* **WORK INSTRUCTION**
Among the lines of the records, count those containing the word "green", then give the number alone.

* **DATASET ENTRIES**
== == ==
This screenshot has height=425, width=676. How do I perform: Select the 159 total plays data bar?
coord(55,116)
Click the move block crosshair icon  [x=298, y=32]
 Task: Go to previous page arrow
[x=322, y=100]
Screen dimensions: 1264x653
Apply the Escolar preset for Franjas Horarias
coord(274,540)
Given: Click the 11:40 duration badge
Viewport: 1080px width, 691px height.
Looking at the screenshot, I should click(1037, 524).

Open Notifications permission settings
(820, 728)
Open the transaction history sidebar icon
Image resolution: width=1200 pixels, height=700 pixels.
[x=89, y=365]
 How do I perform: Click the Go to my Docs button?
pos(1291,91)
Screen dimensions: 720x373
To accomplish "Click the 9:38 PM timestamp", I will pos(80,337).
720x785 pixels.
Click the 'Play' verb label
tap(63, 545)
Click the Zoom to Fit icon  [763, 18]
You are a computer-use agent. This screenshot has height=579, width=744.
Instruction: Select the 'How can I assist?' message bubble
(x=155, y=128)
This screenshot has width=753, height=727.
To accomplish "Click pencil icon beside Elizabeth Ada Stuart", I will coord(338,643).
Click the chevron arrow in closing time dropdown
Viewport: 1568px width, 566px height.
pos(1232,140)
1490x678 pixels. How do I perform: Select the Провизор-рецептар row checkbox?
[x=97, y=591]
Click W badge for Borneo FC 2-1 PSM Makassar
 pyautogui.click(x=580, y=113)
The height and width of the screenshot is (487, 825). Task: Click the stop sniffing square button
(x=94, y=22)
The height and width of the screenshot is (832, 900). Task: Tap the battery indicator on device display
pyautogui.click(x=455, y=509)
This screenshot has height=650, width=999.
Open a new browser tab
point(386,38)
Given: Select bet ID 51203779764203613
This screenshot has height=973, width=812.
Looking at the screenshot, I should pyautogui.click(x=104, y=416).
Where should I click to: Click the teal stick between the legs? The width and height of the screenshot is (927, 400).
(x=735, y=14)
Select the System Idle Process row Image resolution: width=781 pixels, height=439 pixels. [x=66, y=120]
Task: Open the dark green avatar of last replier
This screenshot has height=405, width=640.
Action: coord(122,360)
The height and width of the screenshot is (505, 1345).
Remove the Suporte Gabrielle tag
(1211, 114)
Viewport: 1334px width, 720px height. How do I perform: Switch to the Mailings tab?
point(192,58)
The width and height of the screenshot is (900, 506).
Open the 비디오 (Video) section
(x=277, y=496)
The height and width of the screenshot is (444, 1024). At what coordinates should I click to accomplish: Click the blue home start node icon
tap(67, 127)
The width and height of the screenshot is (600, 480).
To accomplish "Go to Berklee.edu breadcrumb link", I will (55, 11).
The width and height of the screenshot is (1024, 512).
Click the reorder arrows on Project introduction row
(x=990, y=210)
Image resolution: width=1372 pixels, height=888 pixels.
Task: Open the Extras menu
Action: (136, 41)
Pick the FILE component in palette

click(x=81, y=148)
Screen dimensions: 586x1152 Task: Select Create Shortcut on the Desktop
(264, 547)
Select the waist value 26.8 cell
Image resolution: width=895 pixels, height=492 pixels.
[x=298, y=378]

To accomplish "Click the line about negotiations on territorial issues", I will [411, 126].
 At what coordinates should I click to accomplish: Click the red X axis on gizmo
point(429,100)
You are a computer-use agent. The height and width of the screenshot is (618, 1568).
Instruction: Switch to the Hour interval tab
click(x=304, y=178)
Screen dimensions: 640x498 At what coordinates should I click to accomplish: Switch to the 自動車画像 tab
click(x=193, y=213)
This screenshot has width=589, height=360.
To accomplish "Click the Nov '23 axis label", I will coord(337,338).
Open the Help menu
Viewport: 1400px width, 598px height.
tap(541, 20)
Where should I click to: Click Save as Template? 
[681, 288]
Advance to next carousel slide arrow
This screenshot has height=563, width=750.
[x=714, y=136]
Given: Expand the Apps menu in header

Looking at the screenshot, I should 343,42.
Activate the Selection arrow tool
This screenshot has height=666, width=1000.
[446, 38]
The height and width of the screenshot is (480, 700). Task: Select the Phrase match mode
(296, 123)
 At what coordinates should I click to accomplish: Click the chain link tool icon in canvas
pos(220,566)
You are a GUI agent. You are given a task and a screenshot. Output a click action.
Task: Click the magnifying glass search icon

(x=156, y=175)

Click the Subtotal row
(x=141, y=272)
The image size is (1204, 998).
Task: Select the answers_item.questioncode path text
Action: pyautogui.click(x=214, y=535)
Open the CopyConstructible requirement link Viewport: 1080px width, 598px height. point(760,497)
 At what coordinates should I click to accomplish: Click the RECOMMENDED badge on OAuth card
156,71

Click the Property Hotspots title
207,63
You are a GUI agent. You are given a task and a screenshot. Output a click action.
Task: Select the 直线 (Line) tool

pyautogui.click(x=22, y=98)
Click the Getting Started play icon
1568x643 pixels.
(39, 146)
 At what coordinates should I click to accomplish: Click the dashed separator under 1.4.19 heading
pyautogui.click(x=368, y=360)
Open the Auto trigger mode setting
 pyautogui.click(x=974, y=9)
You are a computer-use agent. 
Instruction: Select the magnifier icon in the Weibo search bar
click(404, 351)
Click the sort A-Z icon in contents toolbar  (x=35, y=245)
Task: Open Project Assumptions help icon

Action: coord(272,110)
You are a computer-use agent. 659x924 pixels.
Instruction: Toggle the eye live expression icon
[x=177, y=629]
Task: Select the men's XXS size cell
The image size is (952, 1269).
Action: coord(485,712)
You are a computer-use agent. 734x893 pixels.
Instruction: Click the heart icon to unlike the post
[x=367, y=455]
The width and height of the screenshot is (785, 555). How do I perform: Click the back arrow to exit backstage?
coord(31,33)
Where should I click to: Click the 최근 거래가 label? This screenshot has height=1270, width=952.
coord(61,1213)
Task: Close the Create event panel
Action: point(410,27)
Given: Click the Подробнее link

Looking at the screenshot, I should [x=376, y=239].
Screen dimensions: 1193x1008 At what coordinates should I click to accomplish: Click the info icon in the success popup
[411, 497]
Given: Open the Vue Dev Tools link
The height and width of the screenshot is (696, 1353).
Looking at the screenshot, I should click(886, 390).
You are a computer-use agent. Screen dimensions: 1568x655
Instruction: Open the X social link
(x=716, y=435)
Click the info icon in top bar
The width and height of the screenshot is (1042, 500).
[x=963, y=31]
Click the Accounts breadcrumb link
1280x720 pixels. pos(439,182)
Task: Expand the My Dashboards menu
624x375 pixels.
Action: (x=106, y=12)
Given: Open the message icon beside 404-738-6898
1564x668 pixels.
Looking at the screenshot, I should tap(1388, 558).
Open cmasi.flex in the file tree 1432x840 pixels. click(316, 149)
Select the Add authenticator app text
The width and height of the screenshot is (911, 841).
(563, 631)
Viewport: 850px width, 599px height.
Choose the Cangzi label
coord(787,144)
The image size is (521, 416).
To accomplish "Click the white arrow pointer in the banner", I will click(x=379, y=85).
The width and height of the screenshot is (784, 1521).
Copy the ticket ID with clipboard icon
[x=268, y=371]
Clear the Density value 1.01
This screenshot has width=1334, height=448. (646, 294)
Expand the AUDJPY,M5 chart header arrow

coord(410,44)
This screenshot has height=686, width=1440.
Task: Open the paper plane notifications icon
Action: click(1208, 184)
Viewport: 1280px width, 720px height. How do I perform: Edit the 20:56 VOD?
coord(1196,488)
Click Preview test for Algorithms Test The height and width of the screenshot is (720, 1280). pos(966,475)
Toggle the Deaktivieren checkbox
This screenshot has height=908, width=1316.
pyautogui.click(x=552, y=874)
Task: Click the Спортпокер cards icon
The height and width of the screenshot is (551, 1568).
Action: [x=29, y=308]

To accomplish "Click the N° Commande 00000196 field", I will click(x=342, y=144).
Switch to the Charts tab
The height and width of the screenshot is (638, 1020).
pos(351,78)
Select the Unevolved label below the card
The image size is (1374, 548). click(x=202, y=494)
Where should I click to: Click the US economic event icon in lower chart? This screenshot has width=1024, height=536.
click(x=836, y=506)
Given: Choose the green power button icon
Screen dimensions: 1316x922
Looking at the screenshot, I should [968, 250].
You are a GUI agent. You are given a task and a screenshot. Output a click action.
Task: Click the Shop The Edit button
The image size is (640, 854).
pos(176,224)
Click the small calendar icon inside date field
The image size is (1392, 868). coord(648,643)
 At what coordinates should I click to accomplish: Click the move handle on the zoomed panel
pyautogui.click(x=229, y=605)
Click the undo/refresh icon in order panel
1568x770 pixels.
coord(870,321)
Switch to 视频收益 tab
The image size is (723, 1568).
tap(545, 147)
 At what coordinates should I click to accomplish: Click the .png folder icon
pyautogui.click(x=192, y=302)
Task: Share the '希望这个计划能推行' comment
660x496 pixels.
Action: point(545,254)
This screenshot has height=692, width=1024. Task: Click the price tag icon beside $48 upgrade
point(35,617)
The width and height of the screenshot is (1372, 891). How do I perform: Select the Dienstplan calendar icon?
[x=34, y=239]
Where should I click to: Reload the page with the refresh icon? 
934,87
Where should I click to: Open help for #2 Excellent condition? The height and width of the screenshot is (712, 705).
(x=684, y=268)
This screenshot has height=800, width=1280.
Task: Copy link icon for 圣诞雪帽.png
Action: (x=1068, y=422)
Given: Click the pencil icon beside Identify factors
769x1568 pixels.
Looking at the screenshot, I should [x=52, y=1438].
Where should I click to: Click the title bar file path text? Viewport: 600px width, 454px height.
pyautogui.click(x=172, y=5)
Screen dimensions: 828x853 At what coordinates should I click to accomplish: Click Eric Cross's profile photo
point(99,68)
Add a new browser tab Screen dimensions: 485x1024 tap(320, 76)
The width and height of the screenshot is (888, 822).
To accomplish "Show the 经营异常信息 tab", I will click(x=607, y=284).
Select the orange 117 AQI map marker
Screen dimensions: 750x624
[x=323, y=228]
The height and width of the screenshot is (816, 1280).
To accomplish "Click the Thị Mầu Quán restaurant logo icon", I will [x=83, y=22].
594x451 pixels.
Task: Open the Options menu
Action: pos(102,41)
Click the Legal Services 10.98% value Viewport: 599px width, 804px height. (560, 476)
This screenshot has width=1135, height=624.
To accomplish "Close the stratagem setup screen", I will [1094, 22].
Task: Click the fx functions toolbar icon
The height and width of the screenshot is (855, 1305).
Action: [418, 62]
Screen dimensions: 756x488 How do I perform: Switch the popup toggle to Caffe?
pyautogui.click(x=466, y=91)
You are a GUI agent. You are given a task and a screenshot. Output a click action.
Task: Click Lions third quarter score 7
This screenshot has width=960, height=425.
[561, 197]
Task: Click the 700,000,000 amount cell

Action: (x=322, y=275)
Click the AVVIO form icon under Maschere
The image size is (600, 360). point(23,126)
== == ==
* **WRITTEN RESPONSE**
2